The authors are actively developing applications for the FAIR (findable, accessible, interoperable, and reuseable, cf. @Wilkinson:2016 data management of omics data and their analysis. In order to prevent duplication of work, we have extracted the commonly useful components into SODAR Core, a Python framework on top of Django. It is used in our actively developed applications and also proved useful in internal web app prototypes.
Examples for using SODAR Core in the development of scientific data management web apps is Digestiflow [@Holtgrewe:2019] and the Filesfolders module shipping with SODAR Core. An example for using SODAR Core in the development of scientific data analysis web apps is VarFish [@Holtgrewe:2020].
SODAR Core provides its features in the form of Django apps. This section lists the main applications at the time of writing and summarises their features.
All SODAR Core features are grouped around projects that can be arranged in a tree structure.
Users can be assigned to projects and have different permission sets in each projects.
This feature is provided in the projectroles
app.
Further, SODAR Core allows for easy integration of more than one external LDAP authentication source.
SODAR Core currently comes with a fixed set of roles that we found a appropriate for a number of projects. Making the role set configurable is a part of our future development roadmap.
As mentioned above, we found that the complexity of omics datasets requires specialized data analysis applications. There are several advantages of separating and decoupling these specialized apps from the main data management system. These include the ability for having different rates of development and stability, e.g., having a separate core data management system and experimental and less well-tested data analysis platforms. We also found the ability to reduce dependency of development teams from each other very useful.
On the other hand, project and authorization generally should be shared between the data management and data analysis projects. To prevent users from having to manually replicate projects and authorization configuration SODAR Core provides a remote site feature. An application instance can either be a source or a target site. Target sites can be connected to a source site and obtain project and authorization information from the source site.
The timeline
app provides an API for storing events in a project-specific timeline.
This allows for implementing audit trails and a history or changelog.
We have found this very useful to track changes done by users and keep a provenance trail.
In many data analysis use cases, there will be a number of data processing tasks that take a longer time, e.g., a complex database query, copying large volumes of data, or longer numeric computation.
In the context of web applications, it is important to implement them as asynchronous jobs as implemented in the bgjobs
app.
This allows the web app to render HTML documents to the client's browser independently of completing the data analysis task.
In many cases, data management and analysis applications will use data stored in external services that might take a longer time to query.
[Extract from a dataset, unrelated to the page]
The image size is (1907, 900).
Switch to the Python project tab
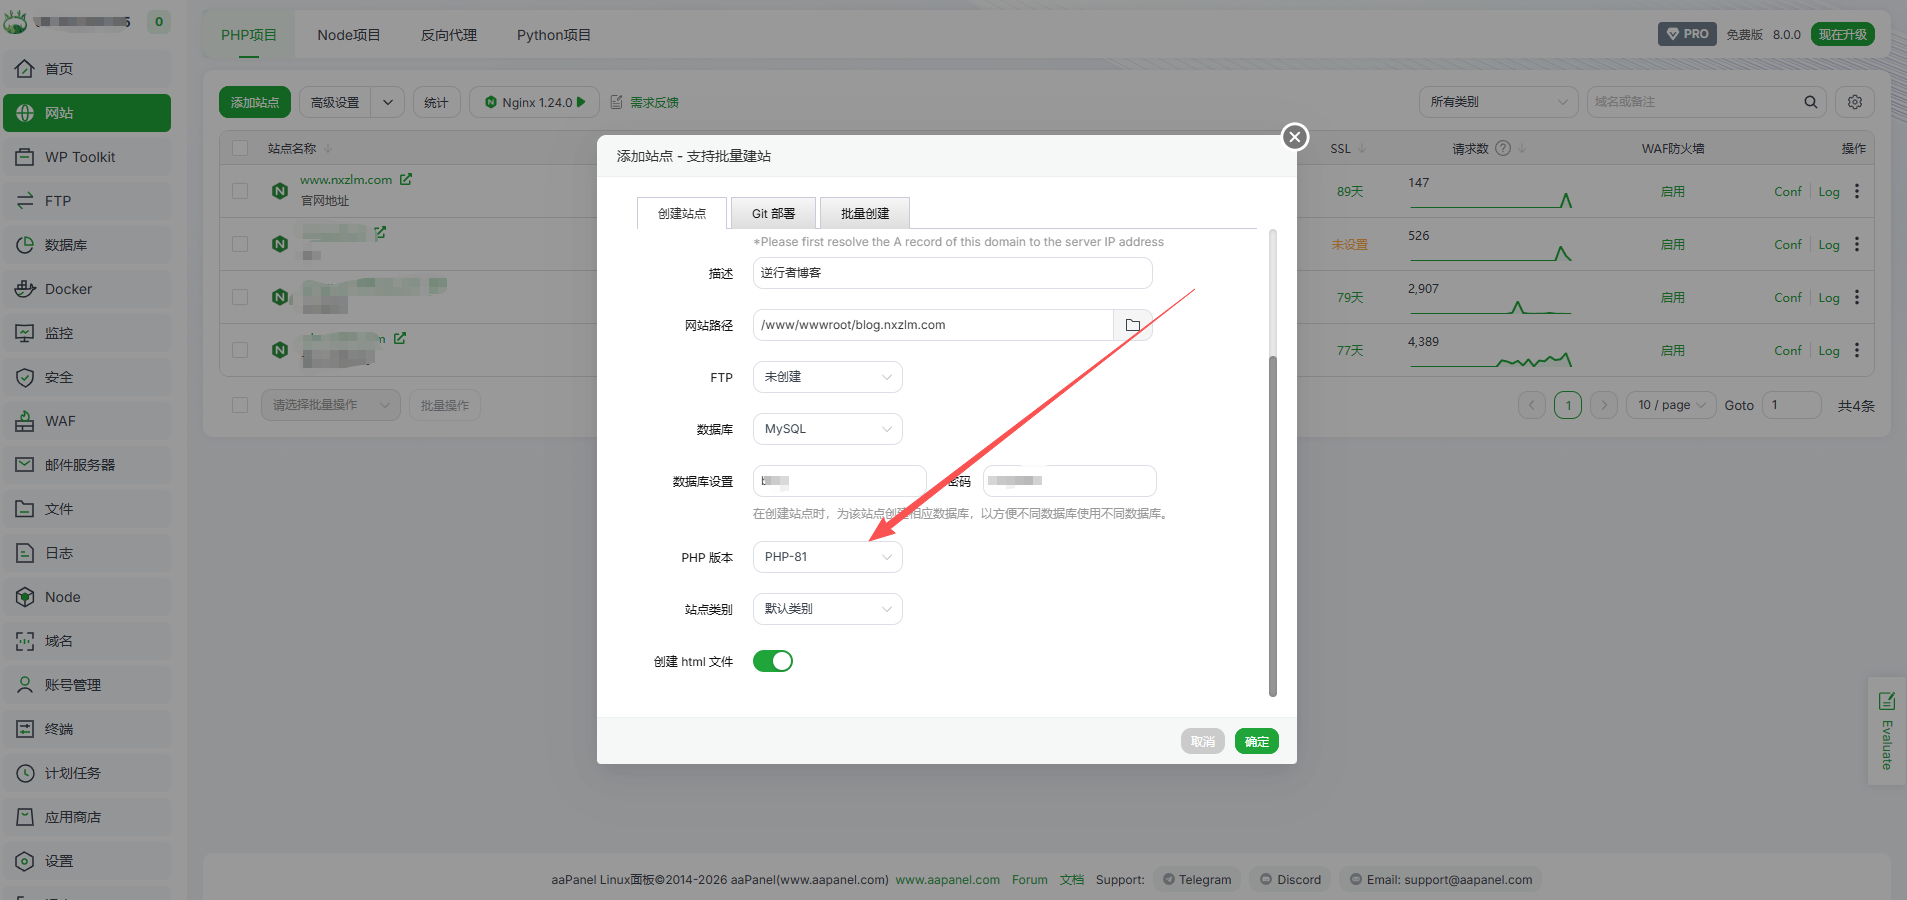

For this use case, the sodarcache
app provides features for caching query results.
Further, there are a number of apps in SODAR core that help with various recurrent tasks.
The userprofile
provide user profiles and together with projectroles
it allows storing user and/or project-specific settings.
siteinfo
allows to create a site-wide statistics view while adminalerts
allows to display and schedule site-wide notifications, e.g., for announcing maintenances.
In addition, we have found the management of files (in the range of several MB) useful for many applications such as sharing documents or storing attachments to messages.
The app filesfolders
provides the feature that allows users to upload files and manage them in a folder tree structure.
SODAR Core addresses many recurring requirements for scientific data management and analysis projects. The authors are actively using it in their projects. We believe that other people will find the components useful in their projects and are thus publishing them as free open source software.
SODAR Core is distributed under the MIT license and available from Github at https://github.com/bihealth/sodar_core. Each release is also stored to Zenodo. The current version 0.8.4 is available with the DOI 10.5281/zenodo.4269347. An example Django site is contained in the SODAR Core Git repository and up-to date documentation is available at https://sodar-core.readthedocs.org.